In the 17th century a number of associations grew up. There was one in London. There was the Western Association centred on Bristol. There was one in the Midlands, usually called the Abingdon Association. There was a Northern Association, and there was one in Ireland.

Let me give you a statement from the Midlands Association which well expresses what these associations saw themselves as doing. It comes from the minutes of June 26th, 1656.

‘We . . . mutually acknowledge each other to be true churches of Christ, and that it is our duty to hold a close communion each to other as the Lord shall give opportunity and ability, endeavouring that we may all increase more and more in faith and knowledge and in all purity and holiness to the honour of our God, and it is our resolution in the strength of Christ thus to do.’

Now an excellent way to sum up all that we have looked at is to mention Benjamin Keach. Here was the single most important Calvinistic Baptist theologian of the late 17th century. (His dates are 1640-1704.) Keach began his life as a General Baptist, an Arminian, and had his ministry in Aylesbury. In the 1670s he came to London, where, through contacts with men like William Kiffin and Hanserd Knollys, he was won to the reformed faith and was appointed minister of the Horselydown Baptist Meeting (now the Metropolitan Tabernacle) in 1672. His ministry lasted until his death.

Keach was an indefatigable author, writing an enormous number of books, most of them unfortunately forgotten today. He wrote against the general threat to Baptists of that day from the charismatics of the time - the Quakers. He wrote against paedo- baptism. He wrote allegories of the Christian life - his allegories often rivalling in importance and sales those of John Bunyan, especially a book called Travels of True Godliness.

He argued at length the case for singing hymns, although he damaged his case by the poor quality hymns he composed. He was the first Calvinistic Baptist to write a treatise on the nature of the church, called The Glory of the True Church and its Doctrine Displayed.

Three themes of this book deserve mention. The first is that he outlines what are the defining characteristics of the church. The glory of a church is that it consists of converted persons - precious stones, lively stones, built together in Christ.

Secondly, the glory of a true church is that it is a place where the Word is preached and the ordinances administered in purity.

Thirdly, the glory of the church is seen in its regular and orderly discipline. Without this, he says, a church will soon lose its beauty and be polluted.

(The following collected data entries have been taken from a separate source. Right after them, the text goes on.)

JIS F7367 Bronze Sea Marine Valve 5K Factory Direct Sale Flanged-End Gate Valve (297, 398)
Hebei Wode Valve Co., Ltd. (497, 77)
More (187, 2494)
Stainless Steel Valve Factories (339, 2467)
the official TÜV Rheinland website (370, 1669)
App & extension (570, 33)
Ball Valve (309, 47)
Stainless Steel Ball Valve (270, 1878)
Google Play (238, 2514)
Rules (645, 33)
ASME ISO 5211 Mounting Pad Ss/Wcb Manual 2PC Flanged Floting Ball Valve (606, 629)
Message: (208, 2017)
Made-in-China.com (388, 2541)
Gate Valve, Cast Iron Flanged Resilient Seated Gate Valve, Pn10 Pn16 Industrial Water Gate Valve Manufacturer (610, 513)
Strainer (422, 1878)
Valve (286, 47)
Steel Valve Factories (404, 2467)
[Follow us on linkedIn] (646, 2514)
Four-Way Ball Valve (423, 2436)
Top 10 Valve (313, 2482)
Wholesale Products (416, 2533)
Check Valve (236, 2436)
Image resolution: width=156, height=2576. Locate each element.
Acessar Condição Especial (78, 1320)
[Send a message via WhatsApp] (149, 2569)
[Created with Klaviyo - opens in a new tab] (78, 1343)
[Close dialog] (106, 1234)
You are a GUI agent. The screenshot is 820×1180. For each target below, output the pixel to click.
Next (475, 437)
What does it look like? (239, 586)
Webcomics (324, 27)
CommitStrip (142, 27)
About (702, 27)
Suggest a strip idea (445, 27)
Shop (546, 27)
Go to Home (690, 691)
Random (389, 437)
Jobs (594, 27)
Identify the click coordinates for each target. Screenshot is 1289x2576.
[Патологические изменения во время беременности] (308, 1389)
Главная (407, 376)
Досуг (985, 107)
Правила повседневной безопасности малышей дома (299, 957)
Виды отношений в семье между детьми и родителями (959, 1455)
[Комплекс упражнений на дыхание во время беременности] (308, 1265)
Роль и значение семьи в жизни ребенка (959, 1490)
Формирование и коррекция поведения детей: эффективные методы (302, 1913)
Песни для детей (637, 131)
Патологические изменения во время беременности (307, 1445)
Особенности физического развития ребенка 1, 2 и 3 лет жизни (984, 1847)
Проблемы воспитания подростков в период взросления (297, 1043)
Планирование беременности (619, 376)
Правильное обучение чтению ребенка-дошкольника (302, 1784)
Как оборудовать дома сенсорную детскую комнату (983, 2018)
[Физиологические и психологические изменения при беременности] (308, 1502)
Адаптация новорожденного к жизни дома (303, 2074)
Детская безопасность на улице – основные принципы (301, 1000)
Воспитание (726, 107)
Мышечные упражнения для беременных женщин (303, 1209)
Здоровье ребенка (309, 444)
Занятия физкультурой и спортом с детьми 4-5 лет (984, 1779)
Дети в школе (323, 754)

As one reads the pages of this book, one gets a marvellous perspective on the vision and the experience of those Calvinistic Baptists in their local churches. Their experience of the presence of God marked an intensity not available in most parish churches in the Established Church. Keach could say that in the local church the believer may experience the nearest resemblance of Heaven. He can receive the clearest manifestation of God’s beauty, and His effectual, intimate presence.

Although Keach also emphasises the vital place of private, personal and family worship, he nonetheless declares public worship to be preferred before private. That is a startling statement for us on the verge of the millennium, when rampant individualism has struck at the heart of evangelicalism.

Keach emphasised this because he rightly knew that while the call to follow Jesus Christ is intensely personal, it also inescapably involves being joined with other believers. New Testament discipleship is not a solitary journey, but a journey with like- minded men and women. Otherwise, as Keach observes near the conclusion of The Glory of the True Church, ‘Live coals separated soon die.’